[SOLVED] High IO Delay

Whattteva · Feb 17, 2023

I don't have a particularly write-heavy environment, which is why the crappy disks I currently have have been working fine for the last 3 months (save for the few times I get spikes).

Thanks all for all the feedbacks!!!
I'll update when I get them up and running.

Whattteva · Feb 22, 2023

UPDATE:
I got the new Intel SSD's today and it seems to indeed be the issue. IO delay problems are now gone. Thanks for all the help!

mcg1103 · Aug 11, 2024

Whattteva said:
UPDATE:
I got the new Intel SSD's today and it seems to indeed be the issue. IO delay problems are now gone. Thanks for all the help!

It seems the new drives are SATA. Is that correct? It seems all the recomendations are for NVMe drives.

Whattteva · Aug 11, 2024

mcg1103 said:
It seems the new drives are SATA. Is that correct? It seems all the recomendations are for NVMe drives.

Wasn't aware of that, but the SATA drives do the job. NVMe probably would've been overkill. I think the main problem is just that my drives didn't have PLP, so sync write performance sucks.

mcg1103 · Aug 11, 2024

Whattteva said:
Wasn't aware of that, but the SATA drives do the job. NVMe probably would've been overkill. I think the main problem is just that my drives didn't have PLP, so sync write performance sucks.

These seem to be MLC. I am suffering the same fate. I have a cluster with Samsung EVO drives. Also consumer grade and the same thing is happening. Any sustained write causes the machine to be unusable until the write is complete. Like migrating VM's or changing ZFS storage. I guess we will try a couple of these since SATA will be easier than NVMe for the machines that we are currently using.

Like in your situation, most of the time this setup works fine.... just when doing a big sync.

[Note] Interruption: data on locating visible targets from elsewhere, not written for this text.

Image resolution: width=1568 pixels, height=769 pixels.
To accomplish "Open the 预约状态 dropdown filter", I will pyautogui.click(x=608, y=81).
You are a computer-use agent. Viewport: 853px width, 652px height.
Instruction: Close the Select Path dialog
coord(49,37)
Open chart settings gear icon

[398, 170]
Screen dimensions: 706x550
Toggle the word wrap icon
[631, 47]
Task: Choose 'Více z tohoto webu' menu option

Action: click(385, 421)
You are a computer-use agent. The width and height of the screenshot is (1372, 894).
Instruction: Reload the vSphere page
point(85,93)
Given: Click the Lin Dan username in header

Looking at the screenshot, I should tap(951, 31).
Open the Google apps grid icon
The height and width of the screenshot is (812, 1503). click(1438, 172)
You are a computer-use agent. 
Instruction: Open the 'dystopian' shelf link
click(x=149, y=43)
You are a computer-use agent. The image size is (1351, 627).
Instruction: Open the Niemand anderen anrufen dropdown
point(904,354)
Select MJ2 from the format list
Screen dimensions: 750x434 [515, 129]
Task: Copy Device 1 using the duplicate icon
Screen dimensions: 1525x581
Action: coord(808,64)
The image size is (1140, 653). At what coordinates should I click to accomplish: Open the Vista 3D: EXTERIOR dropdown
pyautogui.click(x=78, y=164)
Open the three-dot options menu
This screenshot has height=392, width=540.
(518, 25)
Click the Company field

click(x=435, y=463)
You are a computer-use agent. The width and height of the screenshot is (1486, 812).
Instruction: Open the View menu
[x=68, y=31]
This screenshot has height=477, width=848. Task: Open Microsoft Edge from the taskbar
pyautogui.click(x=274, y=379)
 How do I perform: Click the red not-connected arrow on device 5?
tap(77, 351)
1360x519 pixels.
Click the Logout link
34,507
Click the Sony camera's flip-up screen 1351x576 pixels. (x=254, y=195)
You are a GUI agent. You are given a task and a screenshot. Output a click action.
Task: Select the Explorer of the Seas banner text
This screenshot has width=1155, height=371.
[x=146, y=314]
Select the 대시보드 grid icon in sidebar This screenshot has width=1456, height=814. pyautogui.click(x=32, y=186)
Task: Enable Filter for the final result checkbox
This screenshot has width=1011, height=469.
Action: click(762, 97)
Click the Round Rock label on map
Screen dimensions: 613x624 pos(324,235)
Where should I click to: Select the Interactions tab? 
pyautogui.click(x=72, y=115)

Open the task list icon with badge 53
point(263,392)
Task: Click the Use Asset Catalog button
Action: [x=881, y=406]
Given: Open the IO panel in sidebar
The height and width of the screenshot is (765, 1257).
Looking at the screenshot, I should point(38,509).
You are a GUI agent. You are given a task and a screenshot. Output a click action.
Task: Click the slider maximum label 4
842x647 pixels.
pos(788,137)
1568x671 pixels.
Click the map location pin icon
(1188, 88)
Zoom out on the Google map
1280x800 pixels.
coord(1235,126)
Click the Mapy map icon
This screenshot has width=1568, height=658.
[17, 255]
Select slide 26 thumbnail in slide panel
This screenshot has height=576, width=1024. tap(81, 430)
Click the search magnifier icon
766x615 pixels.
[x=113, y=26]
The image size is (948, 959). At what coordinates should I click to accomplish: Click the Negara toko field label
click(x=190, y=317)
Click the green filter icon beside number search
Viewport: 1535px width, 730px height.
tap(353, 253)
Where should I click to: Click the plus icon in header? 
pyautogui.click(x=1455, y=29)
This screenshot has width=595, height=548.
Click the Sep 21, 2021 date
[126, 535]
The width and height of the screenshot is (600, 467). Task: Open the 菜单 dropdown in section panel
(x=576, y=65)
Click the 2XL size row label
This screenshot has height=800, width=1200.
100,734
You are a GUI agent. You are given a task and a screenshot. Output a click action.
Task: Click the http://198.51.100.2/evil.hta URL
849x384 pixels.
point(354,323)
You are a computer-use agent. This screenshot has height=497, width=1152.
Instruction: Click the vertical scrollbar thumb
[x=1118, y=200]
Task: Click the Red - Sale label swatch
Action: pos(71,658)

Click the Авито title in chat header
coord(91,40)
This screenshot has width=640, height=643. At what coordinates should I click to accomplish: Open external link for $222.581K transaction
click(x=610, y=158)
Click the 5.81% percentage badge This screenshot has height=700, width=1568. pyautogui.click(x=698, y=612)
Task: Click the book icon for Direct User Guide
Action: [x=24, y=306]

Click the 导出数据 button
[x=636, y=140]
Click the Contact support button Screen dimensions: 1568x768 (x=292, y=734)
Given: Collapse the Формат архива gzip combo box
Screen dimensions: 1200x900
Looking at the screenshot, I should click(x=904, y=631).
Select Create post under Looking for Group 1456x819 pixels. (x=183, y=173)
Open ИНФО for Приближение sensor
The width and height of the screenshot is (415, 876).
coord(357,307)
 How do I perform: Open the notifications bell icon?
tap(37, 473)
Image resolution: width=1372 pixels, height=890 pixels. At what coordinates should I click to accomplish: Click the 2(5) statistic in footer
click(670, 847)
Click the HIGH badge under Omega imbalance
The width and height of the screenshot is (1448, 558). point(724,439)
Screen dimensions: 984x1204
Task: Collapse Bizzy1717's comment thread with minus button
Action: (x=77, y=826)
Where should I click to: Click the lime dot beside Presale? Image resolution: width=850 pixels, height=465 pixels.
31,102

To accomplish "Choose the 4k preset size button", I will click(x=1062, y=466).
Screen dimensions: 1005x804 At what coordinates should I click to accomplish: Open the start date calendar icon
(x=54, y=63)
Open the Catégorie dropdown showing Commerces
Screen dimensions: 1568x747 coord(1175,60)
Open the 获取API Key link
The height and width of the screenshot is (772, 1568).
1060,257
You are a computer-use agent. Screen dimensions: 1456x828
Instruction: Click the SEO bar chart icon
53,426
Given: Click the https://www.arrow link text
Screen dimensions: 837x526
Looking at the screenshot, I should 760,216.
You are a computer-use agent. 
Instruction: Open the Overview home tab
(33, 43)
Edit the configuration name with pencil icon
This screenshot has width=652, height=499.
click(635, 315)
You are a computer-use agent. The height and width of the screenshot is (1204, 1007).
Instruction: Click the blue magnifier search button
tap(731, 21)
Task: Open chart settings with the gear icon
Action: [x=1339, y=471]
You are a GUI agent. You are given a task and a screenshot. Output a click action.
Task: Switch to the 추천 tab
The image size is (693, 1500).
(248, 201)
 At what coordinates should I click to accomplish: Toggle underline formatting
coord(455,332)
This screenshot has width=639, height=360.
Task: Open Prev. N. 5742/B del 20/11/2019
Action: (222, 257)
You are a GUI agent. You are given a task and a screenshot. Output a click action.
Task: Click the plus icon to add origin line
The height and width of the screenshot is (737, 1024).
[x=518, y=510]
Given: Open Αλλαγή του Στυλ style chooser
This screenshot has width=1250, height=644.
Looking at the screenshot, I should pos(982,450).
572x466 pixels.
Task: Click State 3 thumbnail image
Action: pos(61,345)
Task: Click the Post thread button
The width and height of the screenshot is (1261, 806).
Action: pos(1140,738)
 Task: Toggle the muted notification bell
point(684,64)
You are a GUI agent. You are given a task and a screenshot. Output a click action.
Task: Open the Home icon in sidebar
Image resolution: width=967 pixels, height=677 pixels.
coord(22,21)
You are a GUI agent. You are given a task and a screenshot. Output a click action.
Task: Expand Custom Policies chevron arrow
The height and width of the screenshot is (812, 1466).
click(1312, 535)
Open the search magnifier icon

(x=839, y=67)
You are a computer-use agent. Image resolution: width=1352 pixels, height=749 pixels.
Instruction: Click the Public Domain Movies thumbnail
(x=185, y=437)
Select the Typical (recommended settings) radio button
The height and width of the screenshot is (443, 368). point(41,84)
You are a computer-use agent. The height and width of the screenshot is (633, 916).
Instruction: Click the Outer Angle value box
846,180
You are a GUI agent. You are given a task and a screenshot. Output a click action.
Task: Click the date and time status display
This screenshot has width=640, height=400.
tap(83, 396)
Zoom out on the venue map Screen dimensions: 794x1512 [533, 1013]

Thanks for responding so quickly.

max1337 · Aug 11, 2025

Hello everyone,
we are experiencing similar issues with one of our Proxmox nodes. I am wondering if adding vdevs would help to decrease IO delay?

We are running a pool with the following configuration

Code:

zfs
  mirror-0
    ata-Samsung_SSD_860_EVO_1TB
    ata-Samsung_SSD_860_EVO_1TB
  mirror-1
    ata-Samsung_SSD_860_EVO_1TB
    ata-Samsung_SSD_870_EVO_1TB
  mirror-2
    ata-Samsung_SSD_870_EVO_1TB
    ata-Samsung_SSD_870_EVO_1TB
  mirror-3
    ata-CT2000BX500SSD1_2TB
    ata-CT2000BX500SSD1_2TB

The system hosts VMs with Windows 10/11 for testing purposes which are usually for one test only until they get purged. We experience slow/laggy VMs as soon as larger files are copied to one of the VMs. Currently we run 13 VMs in parallel and handle larger amounts of test data. CPU and RAM are fine.
Are enterprise SSDs with SATA suitable and my only option? Or could I go the route of adding another vdev mirror to reduce IO delay?
If enterprise SSDs are the only way, are any of these good options?
- Intel DC S4500
- Samsung PM893
- Samsung PM863
- Micron 5400 Pro

Thanks
Max

cwt · Aug 11, 2025

Short answer: yes, these drives are suitable. Alternative (if you have no big budget) would be used enterprise drives. Beside Samsung, Intel and Micron are Kingston‘s DC drives. For 13 VMs I would prefer a striped mirror setup (aka RAID1+0). Depending on your workload you could add 2x NVME with plp as a mirrored SLOG to your striped mirror.

_gabriel · Aug 11, 2025

max1337 said:
mirror-3
ata-CT2000BX500SSD1_2TB
ata-CT2000BX500SSD1_2TB

These are not suitable at all.
Even without ZFS they writes slow after short duration.

max1337 · Aug 12, 2025

From your replies I get the following:
- the BX500 are useless for our application
- the Samsung EVOs are not great but do the trick?
- Upgrading to Kingston DC, Samsung PM-Series or Intel DC S4500 are a good option

What would SLOG do for me? I assume in an all flash array NVME is the only way since it is way faster than SATA SSDs? Will be a bit challenging as I am running out of PCIe lanes

Cheers
Max

cwt · Aug 12, 2025

In productive use I would never choose consumer SSDs for anything. They are a total different thing and not suitable for ZFS loads. It's not only about the PLP (power loss protection) but also the much larger cache and how writes are done. A setup of enterprise SSDs in a striped mirror can be sufficient but is not a power horse compared to an equivalent of NMVE drives.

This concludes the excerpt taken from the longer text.